Cheating will not be tolerated. Any evidence of academic misconduct will result in a score of zero (0) on the entire assignment or examination, and a failing letter grade. We will always report incidences of cheating to the Center for the Student Conduct.
If you are having trouble with an assignment or studying for an exam, or if you are uncertain about permissible and impermissible conduct or collaboration, please contact us.
Rather than copying someone else’s work, ask for help. You are not alone in this course! The course staff is here to help you succeed. If you invest the time to learn the material and complete the projects, you won’t need to copy any answers.
✉️ Email Policy
If you wish for your email to make it into our inbox, the subject of your email must contain the text: Stat 133.
Please refer to my email guidelines for more information: communication via email
🚸 Special Accommodations
Students needing accommodations for any physical, psychological, or learning disability, should contact the teaching staff during the first two weeks of the semester, and see http://dsp.berkeley.edu to learn about Berkeley’s policy. If you are a DSP student, please contact us at least three weeks prior to a midterm or final so that we can work out acceptable accommodations.
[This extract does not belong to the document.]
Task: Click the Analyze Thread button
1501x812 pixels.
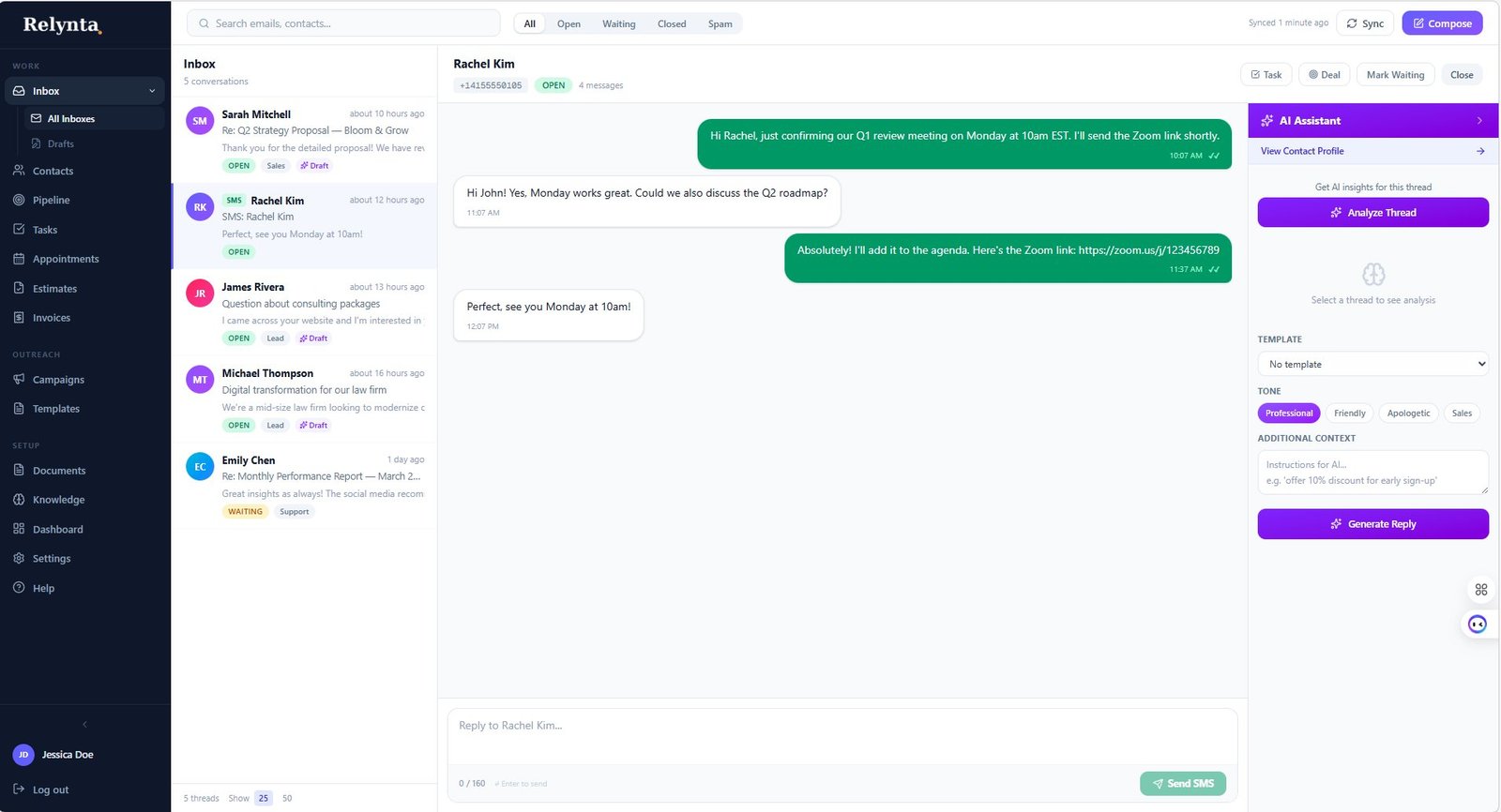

For relevant DSP accommodations that provide occasional extensions on assignments, please see the above Late Policy.
❗Incomplete Grade
Under emergency/special circumstances, students may petition me to receive an Incomplete grade. By University policy, for a student to get an Incomplete requires (i) that the student was performing passing-level work until the time that (ii) something happened that—through no fault of the student—prevented the student from completing the coursework. If you take the final, you completed the course, even if you took it while ill, exhausted, mourning, etc. The time to talk to me about incomplete grades is BEFORE you take the final (several weeks before), when the situation that prevents you from finishing the course presents itself. Please clearly state your reasoning in your comments to me.
It is your responsibility to develop good time management skills, good studying habits, know your limits, and learn to ask for professional help. Life happens. Social, family, cultural, scholar, and individual circumstances can affect your performance (both positive and negatively). If you find yourself in a situation that raises concerns about passing the course, please contact me as soon as possible.
Above all, please do not wait till the end of the semester to share your concerns about passing the course because it will be too late by then.
🌻 Safe and Inclusive Environment
Whenever a faculty member, staff member, post-doc, or GSI is responsible for the supervision of a student, a personal relationship between them of a romantic or sexual nature, even if consensual, is against university policy. Any such relationship jeopardizes the integrity of the educational process.
Although faculty and staff can act as excellent resources for students, you should be aware that they are required to report any violations of this campus policy. If you wish to have a confidential discussion on matters related to this policy, you may contact the Confidential Care Advocates on campus for support related to counseling or sensitive issues. Appointments can be made by calling (510) 642-1988.
The classroom, lab, and work place should be safe and inclusive environments for everyone. The Office for the Prevention of Harassment and Discrimination (OPHD) is responsible for ensuring the University provides an environment for faculty, staff and students that is free from discrimination and harassment on the basis of categories including race, color, national origin, age, sex, gender, gender identity, and sexual orientation. Questions or concerns? Call (510) 643-7985, email ask_ophd@berkeley.edu, or go to http://survivorsupport.berkeley.edu/.
🎉 Last But Not Least
The main goal of Stat 133 is that you should learn, and have a fantastic experience doing so. Please keep that goal in mind throughout the semester.